▶ Records provided:
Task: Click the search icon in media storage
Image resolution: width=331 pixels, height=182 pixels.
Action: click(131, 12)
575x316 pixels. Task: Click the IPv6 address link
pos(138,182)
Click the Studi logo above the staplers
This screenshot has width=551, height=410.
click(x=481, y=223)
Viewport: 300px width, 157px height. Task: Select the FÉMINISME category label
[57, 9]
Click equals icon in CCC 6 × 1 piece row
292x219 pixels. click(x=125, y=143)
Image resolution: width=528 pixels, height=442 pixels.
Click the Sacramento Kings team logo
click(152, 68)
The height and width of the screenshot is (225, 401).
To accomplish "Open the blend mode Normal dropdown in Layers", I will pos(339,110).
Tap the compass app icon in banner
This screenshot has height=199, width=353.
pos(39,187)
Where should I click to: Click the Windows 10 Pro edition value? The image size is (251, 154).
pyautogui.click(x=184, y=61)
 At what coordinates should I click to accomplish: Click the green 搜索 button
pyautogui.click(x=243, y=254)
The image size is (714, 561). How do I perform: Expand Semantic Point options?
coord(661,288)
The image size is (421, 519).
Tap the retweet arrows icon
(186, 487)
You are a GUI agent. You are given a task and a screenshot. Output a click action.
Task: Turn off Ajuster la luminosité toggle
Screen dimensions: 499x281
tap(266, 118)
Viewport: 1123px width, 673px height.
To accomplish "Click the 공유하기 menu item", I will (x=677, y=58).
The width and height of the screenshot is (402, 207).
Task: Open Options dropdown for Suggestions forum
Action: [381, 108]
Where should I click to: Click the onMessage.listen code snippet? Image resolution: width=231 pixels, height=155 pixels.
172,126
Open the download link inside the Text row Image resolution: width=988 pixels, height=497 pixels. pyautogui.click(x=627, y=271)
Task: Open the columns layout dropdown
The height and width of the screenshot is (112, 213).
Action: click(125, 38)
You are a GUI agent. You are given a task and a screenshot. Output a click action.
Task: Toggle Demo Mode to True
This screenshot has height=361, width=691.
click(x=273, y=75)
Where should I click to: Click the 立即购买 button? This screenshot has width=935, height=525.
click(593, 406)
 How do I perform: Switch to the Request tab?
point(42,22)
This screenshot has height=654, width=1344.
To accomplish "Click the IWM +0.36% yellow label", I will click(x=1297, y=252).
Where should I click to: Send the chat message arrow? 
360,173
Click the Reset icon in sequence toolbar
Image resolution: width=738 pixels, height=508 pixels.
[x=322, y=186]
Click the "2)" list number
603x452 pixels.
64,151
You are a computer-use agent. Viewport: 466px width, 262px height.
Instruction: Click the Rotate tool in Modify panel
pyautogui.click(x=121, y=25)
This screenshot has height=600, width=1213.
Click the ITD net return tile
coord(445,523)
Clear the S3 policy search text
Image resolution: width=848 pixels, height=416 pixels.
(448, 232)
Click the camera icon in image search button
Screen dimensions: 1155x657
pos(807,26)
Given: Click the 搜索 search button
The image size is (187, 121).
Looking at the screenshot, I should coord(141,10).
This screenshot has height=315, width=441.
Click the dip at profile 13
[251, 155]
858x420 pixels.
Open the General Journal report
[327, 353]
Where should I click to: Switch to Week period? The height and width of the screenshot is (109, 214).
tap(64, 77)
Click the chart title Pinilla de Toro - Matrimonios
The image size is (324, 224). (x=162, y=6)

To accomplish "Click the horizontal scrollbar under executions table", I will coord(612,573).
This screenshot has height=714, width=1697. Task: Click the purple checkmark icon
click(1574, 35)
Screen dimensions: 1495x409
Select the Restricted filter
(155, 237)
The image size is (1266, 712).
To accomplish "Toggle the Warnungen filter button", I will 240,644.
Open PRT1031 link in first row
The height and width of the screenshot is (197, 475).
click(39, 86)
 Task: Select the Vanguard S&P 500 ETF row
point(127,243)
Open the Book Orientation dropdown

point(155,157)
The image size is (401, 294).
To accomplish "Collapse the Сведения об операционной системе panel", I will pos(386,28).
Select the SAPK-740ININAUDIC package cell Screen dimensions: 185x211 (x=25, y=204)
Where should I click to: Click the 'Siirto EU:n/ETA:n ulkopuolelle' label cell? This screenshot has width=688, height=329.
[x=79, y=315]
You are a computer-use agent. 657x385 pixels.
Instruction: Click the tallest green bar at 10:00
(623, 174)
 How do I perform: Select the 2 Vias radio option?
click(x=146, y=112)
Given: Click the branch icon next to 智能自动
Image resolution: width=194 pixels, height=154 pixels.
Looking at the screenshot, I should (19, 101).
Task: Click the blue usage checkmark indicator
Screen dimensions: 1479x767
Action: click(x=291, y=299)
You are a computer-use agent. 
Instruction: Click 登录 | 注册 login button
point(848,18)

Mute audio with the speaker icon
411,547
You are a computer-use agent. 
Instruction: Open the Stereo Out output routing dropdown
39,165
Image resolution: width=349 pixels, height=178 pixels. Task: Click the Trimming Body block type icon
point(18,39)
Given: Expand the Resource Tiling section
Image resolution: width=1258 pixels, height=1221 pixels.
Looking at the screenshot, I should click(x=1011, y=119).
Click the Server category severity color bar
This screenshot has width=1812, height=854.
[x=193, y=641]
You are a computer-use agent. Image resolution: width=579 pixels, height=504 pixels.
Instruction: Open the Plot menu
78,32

▶ The problem: The lines above starting at the one that contains "Click the Sacramento Kings team logo" and ending at the one that contains "The image size is (421, 519)." must be transcribed exactly, and no other lines may appear.

▶ The completed task:
Click the Sacramento Kings team logo
click(152, 68)
The height and width of the screenshot is (225, 401).
To accomplish "Open the blend mode Normal dropdown in Layers", I will pos(339,110).
Tap the compass app icon in banner
This screenshot has height=199, width=353.
pos(39,187)
Where should I click to: Click the Windows 10 Pro edition value? The image size is (251, 154).
pyautogui.click(x=184, y=61)
 At what coordinates should I click to accomplish: Click the green 搜索 button
pyautogui.click(x=243, y=254)
The image size is (714, 561). How do I perform: Expand Semantic Point options?
coord(661,288)
The image size is (421, 519).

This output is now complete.